• _SET TASK 1_: In the R setup notes, what value is max_year set to?

• _READING PASSAGE_:
_____
Set Up

Install/load necessary R packages

Read in water year data from CSV files created in 1_water_years.Rmd and stored in the intermediate_data directory

wy2017_clean <- read_csv(here("intermediate_data", "wy2017_clean.csv"))
wy2018_altered <- read_csv(here("intermediate_data", "wy2018_altered.csv"))
wy2019_clean <- read_csv(here("intermediate_data", "wy2019_clean.csv")) 
all_streamflow <- read_csv(here("intermediate_data", "all_streamflow.csv"))

Set date range

min_year = 2017
max_year = 2021

Create sub-directories if necessary

output_dir <- file.path(here("intermediate_data"))

if (!dir.exists(output_dir)){
dir.create(output_dir)
} else {
    print("intermediate_data directory already exists!")
}
## [1] "intermediate_data directory already exists!"
output_dir <- file.path(here("figures"))

if (!dir.exists(output_dir)){
dir.create(output_dir)
_____
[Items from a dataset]
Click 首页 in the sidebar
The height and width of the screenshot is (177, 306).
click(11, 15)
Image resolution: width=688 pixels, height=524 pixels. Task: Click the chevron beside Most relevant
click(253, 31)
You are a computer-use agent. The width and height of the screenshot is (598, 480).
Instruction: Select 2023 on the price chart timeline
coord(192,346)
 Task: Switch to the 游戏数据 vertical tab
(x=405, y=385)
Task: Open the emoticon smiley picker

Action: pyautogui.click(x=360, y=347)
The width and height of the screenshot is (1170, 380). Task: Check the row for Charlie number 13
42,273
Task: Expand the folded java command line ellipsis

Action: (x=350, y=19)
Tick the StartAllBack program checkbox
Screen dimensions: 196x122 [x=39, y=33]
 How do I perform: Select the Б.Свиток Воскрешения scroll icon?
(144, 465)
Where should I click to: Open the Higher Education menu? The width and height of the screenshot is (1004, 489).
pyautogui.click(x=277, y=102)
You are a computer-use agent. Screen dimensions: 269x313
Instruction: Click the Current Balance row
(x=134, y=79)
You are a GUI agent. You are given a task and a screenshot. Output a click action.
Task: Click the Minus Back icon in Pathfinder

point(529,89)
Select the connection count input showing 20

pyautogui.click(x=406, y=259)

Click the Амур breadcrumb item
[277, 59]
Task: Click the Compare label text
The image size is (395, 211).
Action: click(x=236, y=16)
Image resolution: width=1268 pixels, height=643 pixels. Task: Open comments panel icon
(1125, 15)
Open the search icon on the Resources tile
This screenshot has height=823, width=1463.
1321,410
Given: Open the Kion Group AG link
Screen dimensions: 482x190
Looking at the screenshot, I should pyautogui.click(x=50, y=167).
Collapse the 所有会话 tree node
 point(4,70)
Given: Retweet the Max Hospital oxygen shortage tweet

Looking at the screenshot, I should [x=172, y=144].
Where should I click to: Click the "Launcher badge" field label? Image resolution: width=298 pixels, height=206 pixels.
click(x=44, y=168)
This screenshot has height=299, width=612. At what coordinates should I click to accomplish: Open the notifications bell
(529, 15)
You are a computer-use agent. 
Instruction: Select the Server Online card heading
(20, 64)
_____
• _SET TASK 2_: Please write out the entries, starting at the first entry and ending at the line that contains "(x=134, y=79)".

• _EXERCISE RESPONSE 1_: 2021

• _EXERCISE RESPONSE 2_:
Click 首页 in the sidebar
The height and width of the screenshot is (177, 306).
click(11, 15)
Image resolution: width=688 pixels, height=524 pixels. Task: Click the chevron beside Most relevant
click(253, 31)
You are a computer-use agent. The width and height of the screenshot is (598, 480).
Instruction: Select 2023 on the price chart timeline
coord(192,346)
 Task: Switch to the 游戏数据 vertical tab
(x=405, y=385)
Task: Open the emoticon smiley picker

Action: pyautogui.click(x=360, y=347)
The width and height of the screenshot is (1170, 380). Task: Check the row for Charlie number 13
42,273
Task: Expand the folded java command line ellipsis

Action: (x=350, y=19)
Tick the StartAllBack program checkbox
Screen dimensions: 196x122 [x=39, y=33]
 How do I perform: Select the Б.Свиток Воскрешения scroll icon?
(144, 465)
Where should I click to: Open the Higher Education menu? The width and height of the screenshot is (1004, 489).
pyautogui.click(x=277, y=102)
You are a computer-use agent. Screen dimensions: 269x313
Instruction: Click the Current Balance row
(x=134, y=79)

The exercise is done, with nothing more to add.